Tip: Selecteer de tekst, druk vervolgens op Shift en klik op het tekstkleurblok
op de werkbalk Opmaak, om snel de kleur van de tekst te
wijzigen naar de laatst gebruikte kleur. Dit is handig wanneer u een kleur
wilt gebruiken voor afzonderlijke tekstregels.
U kunt tevens een afbeelding als achtergrond gebruiken. Bekijk Paginakleuren en
achtergronden instellen.
[ Terug naar het begin van dit
deel ]
Tekststijlen verwijderen of opheffen
Om alle tekststijlen (vet, cursief, enzovoorts) van
geselecteerde tekst te verwijderen:
- Selecteer de tekst.
- Open het menu Opmaak en kies Alle tekststijlen verwijderen.
- Ga door met typen.
Om door te gaan met typen van tekst met alle tekststijlen verwijderd:
- Plaats het invoegpunt waar u de
tekststijlen wilt opheffen.
- Open het menu Opmaak en kies Tekststijlen opheffen.
- Ga door met typen.
[ Terug naar het begin van dit
deel ]
Tekst zoeken en vervangen
Om tekst te zoeken in de pagina waaraan u momenteel werkt:
- Klik om het invoegpunt te plaatsen waar u uw zoektocht wilt
beginnen.
- Open het menu Bewerken en kies Zoeken en vervangen. U ziet het
dialoogvenster Zoeken en vervangen.
- Typ de tekst die u wilt zoeken in het "Wat zoeken" veld. Markeer
een of meer van de volgden opties, om de zoektocht te verfijnen:
- Overeenkomen in hoofd-/kleine letters: Gebruik dit om te specificeren of gezocht wordt
naar hoofdlettergevoelige tekst.
- Doorgaan na documenteinde: Gebruik dit om te zoeken tot het einde van de pagina
en vervolgens vanaf de bovenkant of de onderkant opnieuw te beginnen, afhankelijk van of
u voor- of achteruit zoekt.
- Achterwaarts zoeken: Gebruik dit om achterwaarts te zoeken vanaf het
invoegpunt naar het begin van de pagina.
- Klik Volgende zoeken om te beginnen met zoeken.
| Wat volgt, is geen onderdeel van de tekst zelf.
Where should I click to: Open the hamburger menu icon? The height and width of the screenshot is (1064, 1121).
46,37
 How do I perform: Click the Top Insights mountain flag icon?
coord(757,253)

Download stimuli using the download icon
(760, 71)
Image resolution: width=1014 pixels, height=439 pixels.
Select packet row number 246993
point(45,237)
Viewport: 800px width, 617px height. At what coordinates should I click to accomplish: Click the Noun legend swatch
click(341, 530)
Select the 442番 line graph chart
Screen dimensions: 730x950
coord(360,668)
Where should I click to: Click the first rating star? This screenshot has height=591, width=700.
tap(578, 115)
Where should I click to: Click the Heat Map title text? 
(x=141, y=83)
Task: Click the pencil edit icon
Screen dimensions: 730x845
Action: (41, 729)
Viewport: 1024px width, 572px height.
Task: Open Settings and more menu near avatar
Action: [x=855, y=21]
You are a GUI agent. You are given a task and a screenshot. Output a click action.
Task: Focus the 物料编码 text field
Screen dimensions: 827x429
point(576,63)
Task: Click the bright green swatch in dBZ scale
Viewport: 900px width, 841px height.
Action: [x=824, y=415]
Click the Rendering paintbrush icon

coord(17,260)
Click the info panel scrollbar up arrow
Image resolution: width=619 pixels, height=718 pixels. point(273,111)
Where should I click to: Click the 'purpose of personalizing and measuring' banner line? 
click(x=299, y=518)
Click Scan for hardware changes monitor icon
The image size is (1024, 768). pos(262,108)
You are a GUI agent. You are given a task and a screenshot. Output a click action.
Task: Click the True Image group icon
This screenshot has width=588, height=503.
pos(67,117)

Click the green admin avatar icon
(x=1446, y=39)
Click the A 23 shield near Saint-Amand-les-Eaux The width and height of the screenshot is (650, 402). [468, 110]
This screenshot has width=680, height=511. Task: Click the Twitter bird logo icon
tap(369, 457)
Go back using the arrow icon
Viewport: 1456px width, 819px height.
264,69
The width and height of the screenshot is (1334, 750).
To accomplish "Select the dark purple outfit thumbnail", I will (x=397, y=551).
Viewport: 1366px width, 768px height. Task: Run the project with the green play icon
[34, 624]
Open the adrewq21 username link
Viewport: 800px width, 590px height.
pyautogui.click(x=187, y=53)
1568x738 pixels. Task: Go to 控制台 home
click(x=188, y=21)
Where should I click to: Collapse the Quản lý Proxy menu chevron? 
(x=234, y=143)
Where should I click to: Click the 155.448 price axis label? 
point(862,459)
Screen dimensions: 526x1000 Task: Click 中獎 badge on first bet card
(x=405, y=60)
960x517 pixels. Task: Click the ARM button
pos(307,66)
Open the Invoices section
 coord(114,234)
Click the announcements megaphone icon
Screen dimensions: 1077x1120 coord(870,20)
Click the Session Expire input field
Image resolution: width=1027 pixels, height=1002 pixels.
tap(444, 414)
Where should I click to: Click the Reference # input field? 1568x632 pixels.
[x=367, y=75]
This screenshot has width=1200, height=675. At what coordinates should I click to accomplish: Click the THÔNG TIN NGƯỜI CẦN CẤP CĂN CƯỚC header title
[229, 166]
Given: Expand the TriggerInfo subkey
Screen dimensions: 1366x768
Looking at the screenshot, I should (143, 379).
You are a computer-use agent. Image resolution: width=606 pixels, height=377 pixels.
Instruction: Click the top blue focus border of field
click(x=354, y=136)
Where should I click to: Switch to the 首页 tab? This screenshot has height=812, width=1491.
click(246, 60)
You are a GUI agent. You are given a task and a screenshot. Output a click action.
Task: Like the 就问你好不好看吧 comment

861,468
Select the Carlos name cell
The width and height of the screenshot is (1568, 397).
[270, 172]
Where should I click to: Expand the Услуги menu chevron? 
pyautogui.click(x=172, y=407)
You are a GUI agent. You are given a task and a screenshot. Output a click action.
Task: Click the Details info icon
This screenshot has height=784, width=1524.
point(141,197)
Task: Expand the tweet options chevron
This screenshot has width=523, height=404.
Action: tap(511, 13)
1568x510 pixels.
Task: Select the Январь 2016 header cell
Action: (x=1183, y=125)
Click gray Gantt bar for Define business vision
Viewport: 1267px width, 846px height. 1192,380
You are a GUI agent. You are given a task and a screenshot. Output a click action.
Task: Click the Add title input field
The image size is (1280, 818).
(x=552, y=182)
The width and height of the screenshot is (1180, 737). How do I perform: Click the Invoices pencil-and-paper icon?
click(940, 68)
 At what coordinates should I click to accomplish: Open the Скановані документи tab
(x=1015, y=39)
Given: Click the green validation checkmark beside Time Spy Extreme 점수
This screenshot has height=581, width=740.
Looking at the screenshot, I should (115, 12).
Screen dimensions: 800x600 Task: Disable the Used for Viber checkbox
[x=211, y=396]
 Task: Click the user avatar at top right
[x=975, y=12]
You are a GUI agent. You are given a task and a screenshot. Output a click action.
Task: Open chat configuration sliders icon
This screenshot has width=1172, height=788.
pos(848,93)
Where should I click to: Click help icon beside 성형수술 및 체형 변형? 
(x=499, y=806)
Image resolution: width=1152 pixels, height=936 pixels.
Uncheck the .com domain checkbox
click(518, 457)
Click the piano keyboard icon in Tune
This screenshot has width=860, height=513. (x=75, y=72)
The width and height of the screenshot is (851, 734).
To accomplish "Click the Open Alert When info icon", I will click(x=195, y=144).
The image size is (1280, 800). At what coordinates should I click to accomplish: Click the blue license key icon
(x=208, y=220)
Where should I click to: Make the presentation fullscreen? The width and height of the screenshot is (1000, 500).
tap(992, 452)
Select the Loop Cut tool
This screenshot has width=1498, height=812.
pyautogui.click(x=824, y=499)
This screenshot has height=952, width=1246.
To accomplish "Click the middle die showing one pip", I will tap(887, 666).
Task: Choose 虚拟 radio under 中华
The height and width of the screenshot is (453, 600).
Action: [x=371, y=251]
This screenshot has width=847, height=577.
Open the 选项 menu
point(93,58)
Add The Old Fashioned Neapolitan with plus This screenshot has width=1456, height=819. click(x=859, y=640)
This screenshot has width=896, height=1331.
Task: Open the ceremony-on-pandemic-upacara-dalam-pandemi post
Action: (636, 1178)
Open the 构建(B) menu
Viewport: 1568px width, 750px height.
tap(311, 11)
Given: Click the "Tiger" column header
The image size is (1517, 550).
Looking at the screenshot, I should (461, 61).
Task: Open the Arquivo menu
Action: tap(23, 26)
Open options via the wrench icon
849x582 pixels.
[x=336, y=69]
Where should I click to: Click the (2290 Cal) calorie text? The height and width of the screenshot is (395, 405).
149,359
Klik op Volgende zoeken om de volgende
overeenkomst te zoeken, wanneer Composer de eerste overeenkomst van de tekst
heeft gevonden.
- Klik op Sluiten wanneer u klaar bent.
Om tekst te zoeken en vervangen in de pagina waaraan u momenteel
werkt:
- Klik om het invoegpunt te plaatsen waar u uw zoektocht wilt
beginnen.
- Open het menu Bewerken en kies Zoeken en vervangen. U ziet het
dialoogvenster Zoeken en vervangen.
- Typ de tekst die u wilt zoeken en typ vervolgens de vervangende
tekst.
- Markeer een of meer van de volgden opties, om de zoektocht te
verfijnen:
- Overeenkomen in hoofd-/kleine letters: Gebruik dit om te specificeren of gezocht wordt
naar hoofdlettergevoelige tekst. Indien u deze optie niet selecteert,
zal de zoektocht overeenkomende tekst vinden in zowel hoofd- als kleine
letters.
- Doorgaan na documenteinde: Gebruik dit om te zoeken tot het einde van de pagina
en vervolgens vanaf de bovenkant opnieuw te beginnen.
- Achterwaarts zoeken: Gebruik dit om achterwaarts te zoeken vanaf het
invoegpunt naar het begin van de pagina.
- Klik Volgende zoeken om naar de volgende overeenkomst te zoeken. Composer
selecteert de volgende overeenkomst van de tekst.
- Klik op Vervangen om de geselecteerde tekst door de vervangende tekst
te vervangen. Klik Vervangen en zoeken om de geselecteerde tekst te vervangen en
de volgende overeenkomst te zoeken. Klik Alle vervangen om elke overeenkomst
in het document door de vervangende tekst te vervangen.
- Klik op Sluiten wanneer u klaar bent.
[ Terug naar het begin van dit
deel ]
Horizontale lijnen invoegen
Horizontale lijnen worden normaal gesproken gebruikt om verschillende delen
van een document visueel te scheiden. Begin vanuit het venster Composer,
om een horizontale lijn (ookwel een regel genoemd) in uw pagina
in te voegen:
- Klik om het invoegpunt te plaatsen waar u wilt dat de lijn
verschijnt.
- Open het menu Invoegen en kies Horizontale lijn.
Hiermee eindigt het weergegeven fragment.